(Records from a data source)
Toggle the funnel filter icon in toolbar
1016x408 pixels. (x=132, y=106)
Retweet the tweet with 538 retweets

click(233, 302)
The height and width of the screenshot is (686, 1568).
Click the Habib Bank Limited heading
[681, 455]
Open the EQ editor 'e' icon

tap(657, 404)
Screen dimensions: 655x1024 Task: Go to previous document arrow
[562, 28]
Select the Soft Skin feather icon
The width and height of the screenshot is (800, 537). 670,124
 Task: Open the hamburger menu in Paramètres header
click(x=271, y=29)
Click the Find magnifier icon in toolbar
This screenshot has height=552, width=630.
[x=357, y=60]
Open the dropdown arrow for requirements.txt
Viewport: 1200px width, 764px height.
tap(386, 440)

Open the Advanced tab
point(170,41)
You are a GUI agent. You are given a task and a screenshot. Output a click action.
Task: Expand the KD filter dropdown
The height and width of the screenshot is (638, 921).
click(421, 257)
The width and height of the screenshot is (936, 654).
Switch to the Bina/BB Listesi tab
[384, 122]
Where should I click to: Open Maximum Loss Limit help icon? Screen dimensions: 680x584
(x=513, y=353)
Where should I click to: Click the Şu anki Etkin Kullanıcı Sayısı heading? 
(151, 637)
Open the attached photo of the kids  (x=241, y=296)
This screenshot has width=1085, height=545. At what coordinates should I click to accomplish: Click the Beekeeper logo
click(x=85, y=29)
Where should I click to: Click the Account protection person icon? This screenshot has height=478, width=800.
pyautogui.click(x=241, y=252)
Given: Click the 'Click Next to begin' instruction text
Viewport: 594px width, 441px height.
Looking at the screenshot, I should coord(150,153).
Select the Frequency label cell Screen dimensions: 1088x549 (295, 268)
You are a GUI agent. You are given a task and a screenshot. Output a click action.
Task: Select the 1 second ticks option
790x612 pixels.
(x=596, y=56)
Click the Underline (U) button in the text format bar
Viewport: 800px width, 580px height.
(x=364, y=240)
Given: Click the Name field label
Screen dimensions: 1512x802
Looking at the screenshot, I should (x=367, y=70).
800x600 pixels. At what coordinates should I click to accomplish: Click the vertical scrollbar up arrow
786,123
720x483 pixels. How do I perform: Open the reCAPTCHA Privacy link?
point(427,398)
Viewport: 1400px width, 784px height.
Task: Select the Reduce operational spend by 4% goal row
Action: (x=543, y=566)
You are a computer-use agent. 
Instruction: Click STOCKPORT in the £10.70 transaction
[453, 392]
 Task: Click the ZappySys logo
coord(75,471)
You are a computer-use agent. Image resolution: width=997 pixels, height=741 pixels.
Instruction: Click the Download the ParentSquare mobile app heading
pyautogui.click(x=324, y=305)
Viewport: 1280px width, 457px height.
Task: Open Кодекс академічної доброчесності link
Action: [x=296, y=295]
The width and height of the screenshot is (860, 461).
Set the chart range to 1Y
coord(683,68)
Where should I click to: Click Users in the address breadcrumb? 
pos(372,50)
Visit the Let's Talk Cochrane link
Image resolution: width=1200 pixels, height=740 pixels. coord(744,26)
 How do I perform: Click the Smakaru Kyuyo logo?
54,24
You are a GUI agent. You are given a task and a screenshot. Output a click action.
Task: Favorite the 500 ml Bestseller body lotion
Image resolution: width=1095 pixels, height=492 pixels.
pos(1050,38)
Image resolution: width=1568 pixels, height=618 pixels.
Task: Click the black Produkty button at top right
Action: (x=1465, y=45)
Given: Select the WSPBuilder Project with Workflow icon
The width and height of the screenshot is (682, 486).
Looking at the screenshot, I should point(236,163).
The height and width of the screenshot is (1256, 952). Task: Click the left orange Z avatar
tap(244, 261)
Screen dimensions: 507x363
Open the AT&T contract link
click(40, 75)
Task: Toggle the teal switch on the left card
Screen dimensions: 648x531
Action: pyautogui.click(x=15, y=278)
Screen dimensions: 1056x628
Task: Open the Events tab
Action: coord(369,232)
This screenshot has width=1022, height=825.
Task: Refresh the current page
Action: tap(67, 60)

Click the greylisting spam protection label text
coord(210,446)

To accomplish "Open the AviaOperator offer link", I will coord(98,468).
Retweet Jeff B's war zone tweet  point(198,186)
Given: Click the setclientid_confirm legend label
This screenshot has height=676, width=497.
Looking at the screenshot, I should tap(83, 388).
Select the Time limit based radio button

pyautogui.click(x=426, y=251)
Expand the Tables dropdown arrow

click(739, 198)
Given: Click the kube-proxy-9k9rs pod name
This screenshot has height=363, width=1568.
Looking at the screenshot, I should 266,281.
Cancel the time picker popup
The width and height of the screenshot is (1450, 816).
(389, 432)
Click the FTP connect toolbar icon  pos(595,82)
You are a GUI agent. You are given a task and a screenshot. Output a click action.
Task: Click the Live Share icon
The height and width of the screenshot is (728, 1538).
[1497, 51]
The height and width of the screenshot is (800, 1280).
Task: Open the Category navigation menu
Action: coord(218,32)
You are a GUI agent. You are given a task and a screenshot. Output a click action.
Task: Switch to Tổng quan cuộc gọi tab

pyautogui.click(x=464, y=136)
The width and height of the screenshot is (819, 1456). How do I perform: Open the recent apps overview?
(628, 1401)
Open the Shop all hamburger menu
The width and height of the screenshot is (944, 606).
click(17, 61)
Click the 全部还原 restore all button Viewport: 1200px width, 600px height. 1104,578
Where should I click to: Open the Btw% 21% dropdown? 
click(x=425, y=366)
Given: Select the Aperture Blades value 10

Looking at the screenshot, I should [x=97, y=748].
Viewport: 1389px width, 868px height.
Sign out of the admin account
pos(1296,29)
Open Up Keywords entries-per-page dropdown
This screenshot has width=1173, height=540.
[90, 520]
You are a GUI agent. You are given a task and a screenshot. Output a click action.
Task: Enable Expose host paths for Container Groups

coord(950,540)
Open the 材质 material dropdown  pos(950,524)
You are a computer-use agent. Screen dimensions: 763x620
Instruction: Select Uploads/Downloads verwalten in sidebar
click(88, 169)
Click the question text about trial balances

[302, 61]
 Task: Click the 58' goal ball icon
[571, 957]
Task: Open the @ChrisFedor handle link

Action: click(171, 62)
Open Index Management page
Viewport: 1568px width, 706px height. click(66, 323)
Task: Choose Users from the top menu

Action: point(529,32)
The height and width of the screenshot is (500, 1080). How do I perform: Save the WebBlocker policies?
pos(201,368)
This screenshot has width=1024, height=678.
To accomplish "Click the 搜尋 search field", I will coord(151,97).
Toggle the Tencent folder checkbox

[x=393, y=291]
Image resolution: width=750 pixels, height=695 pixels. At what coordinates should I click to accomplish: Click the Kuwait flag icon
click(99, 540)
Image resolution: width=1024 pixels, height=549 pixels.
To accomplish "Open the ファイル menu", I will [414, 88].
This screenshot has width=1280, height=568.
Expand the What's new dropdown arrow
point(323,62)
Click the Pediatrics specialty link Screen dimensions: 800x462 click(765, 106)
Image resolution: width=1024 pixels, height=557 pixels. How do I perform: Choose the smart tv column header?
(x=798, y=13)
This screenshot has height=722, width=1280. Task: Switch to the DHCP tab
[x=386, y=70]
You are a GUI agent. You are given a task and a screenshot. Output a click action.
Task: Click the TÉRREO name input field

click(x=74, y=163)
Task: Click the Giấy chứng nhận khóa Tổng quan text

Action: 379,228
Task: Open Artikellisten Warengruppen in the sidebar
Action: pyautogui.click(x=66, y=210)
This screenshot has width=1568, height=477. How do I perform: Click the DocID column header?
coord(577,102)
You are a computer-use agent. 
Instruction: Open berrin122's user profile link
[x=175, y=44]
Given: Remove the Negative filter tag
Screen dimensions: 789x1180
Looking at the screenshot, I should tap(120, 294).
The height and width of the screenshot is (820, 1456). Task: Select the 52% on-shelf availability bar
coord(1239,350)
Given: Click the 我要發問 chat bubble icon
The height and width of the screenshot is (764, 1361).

**What needs to be done:** Looking at the records above, how many lines have the word "computer" in them? State the number only.

**Exercise solution:** 4